On the following day it was resolved that the kingdom should be put into a posture of defence. The preamble of this resolution contained a severe reflection on the perfidy of the traitor who, within a few hours after he had, by an engagement subscribed with his own hand, bound himself not to quit his post in the Convention, had set the example of desertion, and given the signal of civil war. All Protestants, from sixteen to sixty, were ordered to hold themselves in readiness to assemble in arms at the first summons; and, that none might pretend ignorance, it was directed that the edict should be proclaimed at all the market crosses throughout the realm, 299

The Estates then proceeded to send a letter of thanks to William.

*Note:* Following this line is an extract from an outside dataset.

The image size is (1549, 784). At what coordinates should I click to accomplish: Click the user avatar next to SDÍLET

To this letter were attached the signatures of many noblemen and gentlemen who were in the interest of the banished King. The Bishops however unanimously refused to subscribe their names.

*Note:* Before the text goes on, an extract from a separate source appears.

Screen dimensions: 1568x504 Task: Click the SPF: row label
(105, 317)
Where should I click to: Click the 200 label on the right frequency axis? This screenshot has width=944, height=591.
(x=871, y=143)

It had long been the custom of the Parliaments of Scotland to entrust the preparation of Acts to a select number of members who were designated as the Lords of the Articles. In conformity with this usage, the business of framing a plan for the settling of the government was now confided to a Committee of twenty-four. Of the twenty-four eight were peers, eight representatives of counties, and eight representatives of towns. The majority of the Committee were Whigs; and not a single prelate had a seat.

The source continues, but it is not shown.